Representative images of H&E staining of the aortic root from Pcyox1^+/+/Apoe^−/− and Pcyox1^−/−/Apoe^−/− mice fed a HFD for 4 (a) or 8 (b) weeks. c Quantification of atherosclerotic lesion size. Data are presented as circle plot, with each circle representing an individual mouse and bars showing the mean value ± SEM. d Characterization of lesion phenotype according to the atherosclerosis stages: IX intimal xanthoma, PIT pathological intimal thickening, FCA fibrous cap atheroma. Statistical significance was calculated by Fisher exact test. e, f Representative images and quantification of atherosclerotic areas in the whole aorta by en face analysis. The bright white material is unstained atherosclerotic lesions. Statistical significance calculated by Student’s t test. Data are presented as circle plot, with each circle representing an individual mouse and bars showing the mean value ± SEM.

Fig. 5. Pcyox1 deficiency is associated with reduced lesion vulnerability.
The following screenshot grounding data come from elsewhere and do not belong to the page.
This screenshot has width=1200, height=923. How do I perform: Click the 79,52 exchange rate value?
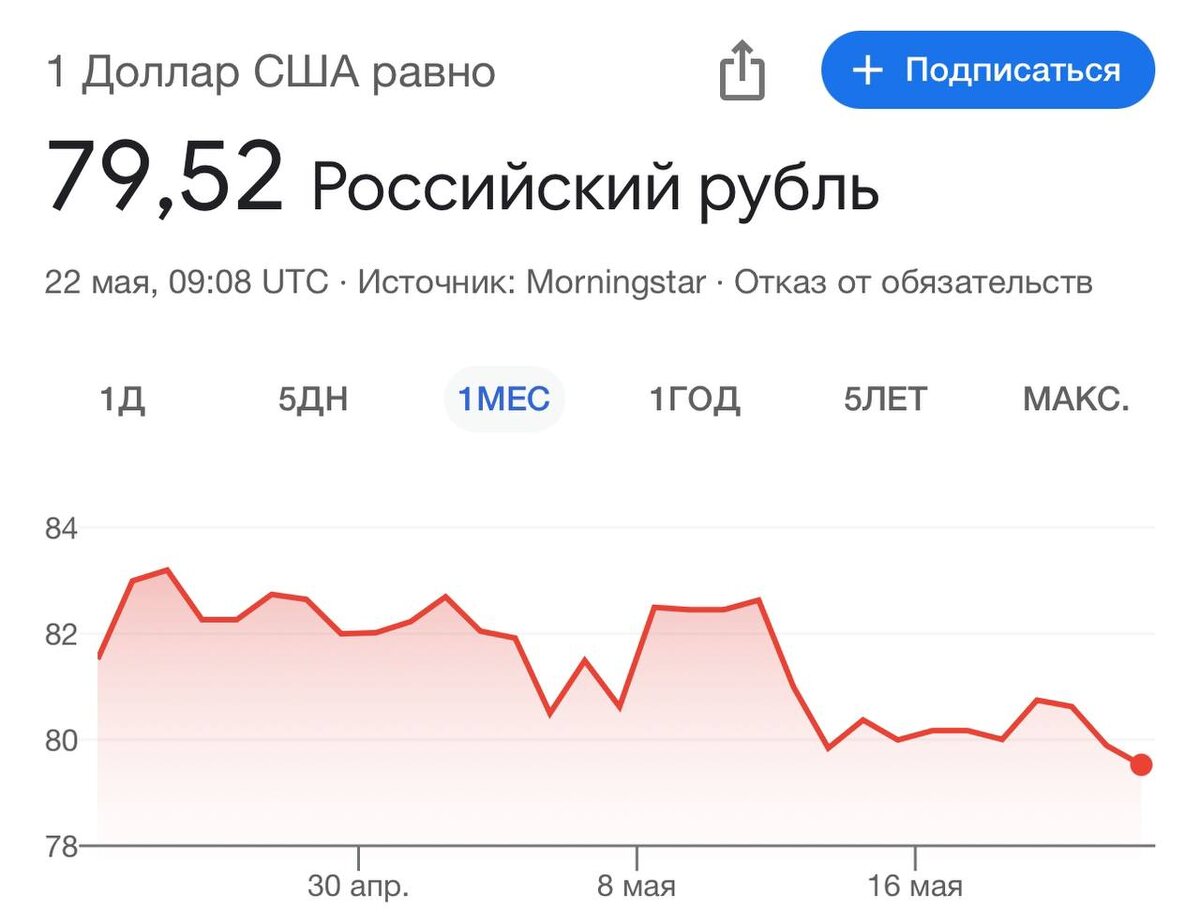[166, 176]
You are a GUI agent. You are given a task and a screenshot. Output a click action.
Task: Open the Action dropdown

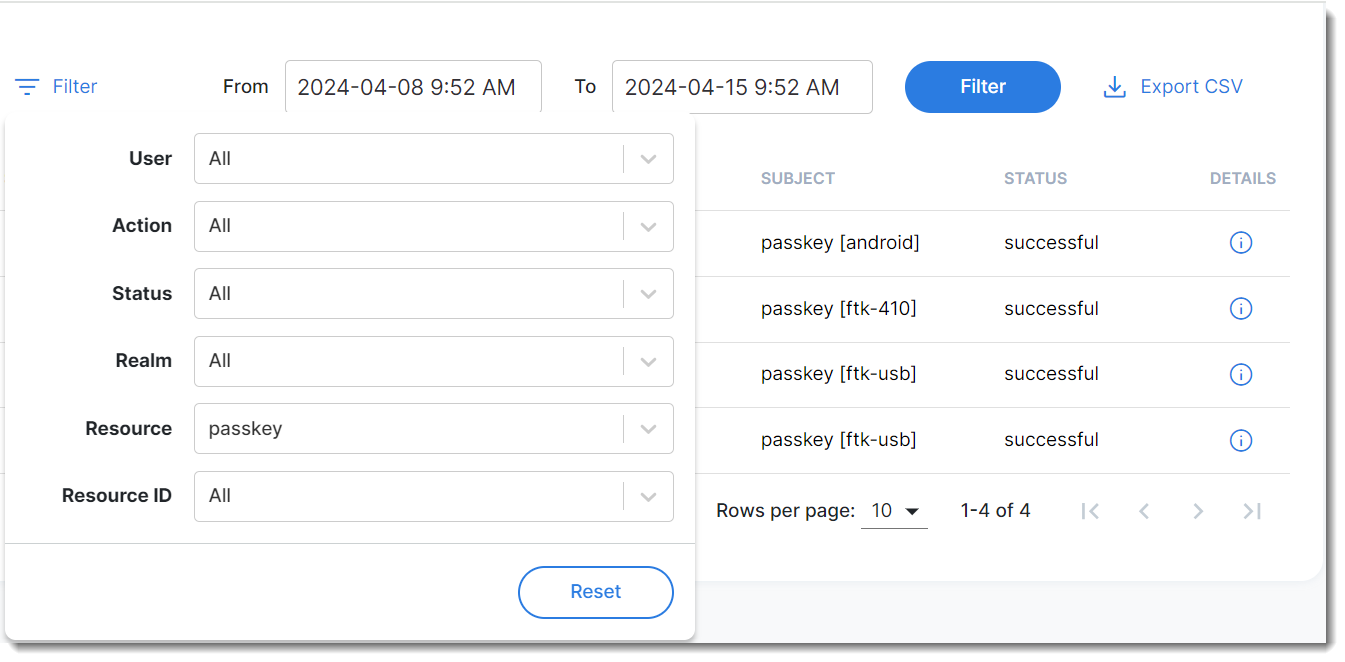[x=648, y=226]
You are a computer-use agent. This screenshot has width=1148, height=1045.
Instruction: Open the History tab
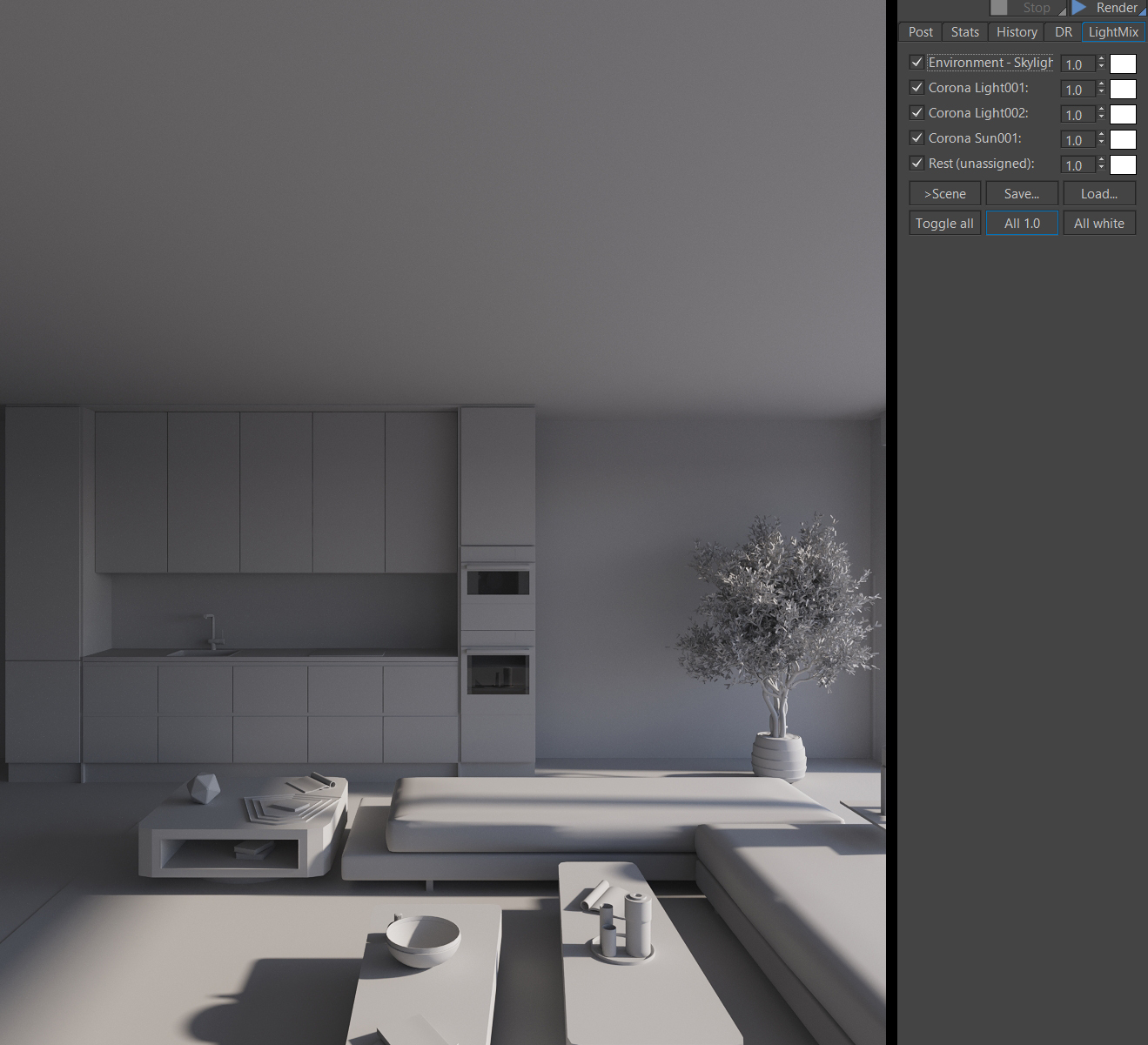tap(1017, 32)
Representative images and quantification of: a cholesterol crystal clefts, indicated by arrows (H&E staining); b macrophages (F4/80 staining); c α-smooth muscle cells (α-SMA staining); d collagen (Masson’s Trichrome staining) in atherosclerotic lesions from aortic roots of Pcyox1^+/+/Apoe^−/− (n = 8) and Pcyox1^−/−/Apoe^−/− (n = 11) mice fed a HFD for 8 weeks. Shown on the right are the results of the morphometric analysis for the different stainings, expressed either as absolute positive areas within the intima or as percentage of plaque that stained for each component. e Calculation of vulnerability plaque index. Data are presented as circle plot, with each circle representing an individual sample and bars showing the mean value ± SEM (a) or median with interquartile range (b–e). Statistical significance was calculated by Student’s t test (a) or Mann–Whitney test (b–e).

Fig. 6. Pcyox1 deficiency is associated with lower levels of lipid peroxidation and decreased LPS-induced inflammatory response in murine peritoneal macrophages.

MDA in plasma (a) and in the aortic root lesions (b, c) from Pcyox1^+/+/Apoe^−/− (n = 8) and Pcyox1^−/−/Apoe^−/− (n = 11) mice fed a HFD for 8 weeks. b Representative images of MDA immunostaining (upper panels) and negative control sections incubated with no primary antibody (lower panels); c results of the morphometric analysis of MDA-stained sections, expressed either as absolute positive areas within the intima or as the percentage of total lesion area. Data are presented as circle plot, with each circle representing an individual mouse and bars showing the mean value ± SEM. p < 0.05 or p < 0.01 by Student’s t test. d–g mRNA levels normalized to the housekeeping gene 18S rRNA of Il6 (d), Tnf (e), Icam1 (f), and Serpine1 (g) in macrophages isolated from Pcyox1^+/+/Apoe^−/− and Pcyox1^−/−/Apoe^−/− mice and treated with LPS 5 ng/mL for 2 h. Data are expressed as fold increase induced by LPS with respect to unstimulated cells and presented as circle plot, with each circle representing an individual mouse and bars showing the mean value ± SEM (n = 5). p < 0.05 by Student’s t test.